YOUR INSTRUCTIONS
Please gather every line in the records below that contains the word "text" and copy each one in full.

DATASET
============
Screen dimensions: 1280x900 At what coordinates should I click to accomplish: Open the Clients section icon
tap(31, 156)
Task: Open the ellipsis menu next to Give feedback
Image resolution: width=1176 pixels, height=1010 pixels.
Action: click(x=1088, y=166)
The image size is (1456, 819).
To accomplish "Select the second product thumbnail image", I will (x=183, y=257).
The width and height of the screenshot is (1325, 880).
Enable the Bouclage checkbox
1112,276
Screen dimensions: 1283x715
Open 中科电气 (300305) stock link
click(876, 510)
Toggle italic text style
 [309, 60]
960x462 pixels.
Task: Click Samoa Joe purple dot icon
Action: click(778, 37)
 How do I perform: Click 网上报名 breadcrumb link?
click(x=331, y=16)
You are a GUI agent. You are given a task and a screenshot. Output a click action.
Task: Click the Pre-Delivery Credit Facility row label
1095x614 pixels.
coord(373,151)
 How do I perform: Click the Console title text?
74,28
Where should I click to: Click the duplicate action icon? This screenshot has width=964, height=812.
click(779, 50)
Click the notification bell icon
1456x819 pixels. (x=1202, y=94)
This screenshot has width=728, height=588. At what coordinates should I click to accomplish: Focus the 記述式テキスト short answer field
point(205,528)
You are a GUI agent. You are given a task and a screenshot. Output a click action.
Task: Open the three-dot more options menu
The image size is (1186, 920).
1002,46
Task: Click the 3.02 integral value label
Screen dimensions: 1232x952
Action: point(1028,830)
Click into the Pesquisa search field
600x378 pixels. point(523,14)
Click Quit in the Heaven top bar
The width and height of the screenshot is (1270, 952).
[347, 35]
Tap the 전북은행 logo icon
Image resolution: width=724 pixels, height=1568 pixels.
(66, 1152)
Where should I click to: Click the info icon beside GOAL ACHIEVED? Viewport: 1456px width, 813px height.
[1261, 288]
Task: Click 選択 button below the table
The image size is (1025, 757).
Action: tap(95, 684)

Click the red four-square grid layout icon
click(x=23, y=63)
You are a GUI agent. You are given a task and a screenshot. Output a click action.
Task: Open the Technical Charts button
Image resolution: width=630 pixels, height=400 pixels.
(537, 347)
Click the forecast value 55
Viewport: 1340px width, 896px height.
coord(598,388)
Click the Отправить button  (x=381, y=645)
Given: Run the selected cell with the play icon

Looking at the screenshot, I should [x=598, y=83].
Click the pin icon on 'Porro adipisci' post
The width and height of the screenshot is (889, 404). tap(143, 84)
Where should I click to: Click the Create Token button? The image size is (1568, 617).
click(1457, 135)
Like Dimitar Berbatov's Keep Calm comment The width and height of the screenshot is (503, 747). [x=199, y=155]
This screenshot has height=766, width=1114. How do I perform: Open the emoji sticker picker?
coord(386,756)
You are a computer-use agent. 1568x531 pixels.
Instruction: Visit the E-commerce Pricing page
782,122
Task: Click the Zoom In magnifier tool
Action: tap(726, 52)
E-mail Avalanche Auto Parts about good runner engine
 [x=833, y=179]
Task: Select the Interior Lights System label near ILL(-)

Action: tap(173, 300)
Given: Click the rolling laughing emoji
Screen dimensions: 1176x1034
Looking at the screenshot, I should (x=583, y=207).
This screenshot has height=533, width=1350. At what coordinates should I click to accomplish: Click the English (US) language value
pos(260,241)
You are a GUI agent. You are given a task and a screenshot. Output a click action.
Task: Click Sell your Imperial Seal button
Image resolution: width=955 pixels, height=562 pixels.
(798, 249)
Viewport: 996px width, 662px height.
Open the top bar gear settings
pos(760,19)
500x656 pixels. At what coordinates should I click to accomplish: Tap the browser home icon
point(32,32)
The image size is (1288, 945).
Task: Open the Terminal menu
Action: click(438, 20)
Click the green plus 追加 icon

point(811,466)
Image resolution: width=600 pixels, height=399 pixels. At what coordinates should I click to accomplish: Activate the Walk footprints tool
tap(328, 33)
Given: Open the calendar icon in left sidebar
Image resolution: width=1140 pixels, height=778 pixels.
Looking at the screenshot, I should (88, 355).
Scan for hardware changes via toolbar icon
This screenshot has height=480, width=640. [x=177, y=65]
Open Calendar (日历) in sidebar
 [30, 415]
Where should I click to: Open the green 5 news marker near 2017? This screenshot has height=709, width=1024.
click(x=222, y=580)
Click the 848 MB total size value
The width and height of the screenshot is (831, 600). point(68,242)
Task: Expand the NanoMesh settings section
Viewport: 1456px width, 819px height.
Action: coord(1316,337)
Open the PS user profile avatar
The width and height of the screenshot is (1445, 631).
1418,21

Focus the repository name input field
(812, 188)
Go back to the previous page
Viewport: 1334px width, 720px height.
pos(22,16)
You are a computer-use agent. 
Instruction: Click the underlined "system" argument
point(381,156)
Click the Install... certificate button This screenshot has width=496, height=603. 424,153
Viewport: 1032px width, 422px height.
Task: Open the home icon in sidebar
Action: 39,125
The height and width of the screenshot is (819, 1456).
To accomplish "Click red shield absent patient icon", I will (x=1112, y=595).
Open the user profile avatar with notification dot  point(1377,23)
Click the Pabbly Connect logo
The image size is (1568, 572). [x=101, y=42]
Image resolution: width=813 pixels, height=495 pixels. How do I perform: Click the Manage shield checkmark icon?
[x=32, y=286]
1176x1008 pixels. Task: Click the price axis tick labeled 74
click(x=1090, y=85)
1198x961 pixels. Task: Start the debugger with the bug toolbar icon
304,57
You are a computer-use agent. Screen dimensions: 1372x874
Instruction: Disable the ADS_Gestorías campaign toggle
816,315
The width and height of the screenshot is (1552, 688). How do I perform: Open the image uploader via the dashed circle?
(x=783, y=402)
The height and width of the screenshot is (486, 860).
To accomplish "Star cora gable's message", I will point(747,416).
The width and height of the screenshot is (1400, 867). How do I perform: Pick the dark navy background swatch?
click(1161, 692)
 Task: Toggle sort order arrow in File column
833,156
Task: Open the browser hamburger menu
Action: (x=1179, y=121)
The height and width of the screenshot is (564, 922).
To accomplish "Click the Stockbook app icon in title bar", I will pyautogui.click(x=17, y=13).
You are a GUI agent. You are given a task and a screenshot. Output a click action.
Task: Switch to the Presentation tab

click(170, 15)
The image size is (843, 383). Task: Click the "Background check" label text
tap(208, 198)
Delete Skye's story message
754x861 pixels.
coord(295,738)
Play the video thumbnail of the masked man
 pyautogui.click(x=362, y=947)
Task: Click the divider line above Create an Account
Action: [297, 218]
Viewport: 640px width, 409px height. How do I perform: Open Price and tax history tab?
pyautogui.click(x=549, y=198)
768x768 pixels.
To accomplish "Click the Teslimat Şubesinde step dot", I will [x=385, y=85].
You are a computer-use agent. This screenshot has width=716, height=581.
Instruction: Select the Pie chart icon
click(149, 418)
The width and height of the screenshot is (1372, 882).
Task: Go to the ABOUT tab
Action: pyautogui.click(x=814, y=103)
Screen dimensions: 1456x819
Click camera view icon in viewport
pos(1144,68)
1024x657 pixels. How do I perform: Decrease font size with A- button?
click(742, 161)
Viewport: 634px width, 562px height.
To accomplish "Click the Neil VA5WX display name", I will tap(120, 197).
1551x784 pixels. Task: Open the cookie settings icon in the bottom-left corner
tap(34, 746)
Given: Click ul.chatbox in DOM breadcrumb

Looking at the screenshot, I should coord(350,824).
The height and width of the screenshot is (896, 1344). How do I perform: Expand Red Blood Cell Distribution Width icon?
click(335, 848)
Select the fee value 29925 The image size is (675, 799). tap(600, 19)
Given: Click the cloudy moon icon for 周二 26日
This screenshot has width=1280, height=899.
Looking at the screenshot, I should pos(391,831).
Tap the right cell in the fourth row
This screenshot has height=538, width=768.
============
COMPLETED TASK
Toggle italic text style
 How do I perform: Click the Console title text?
The image size is (843, 383). Task: Click the "Background check" label text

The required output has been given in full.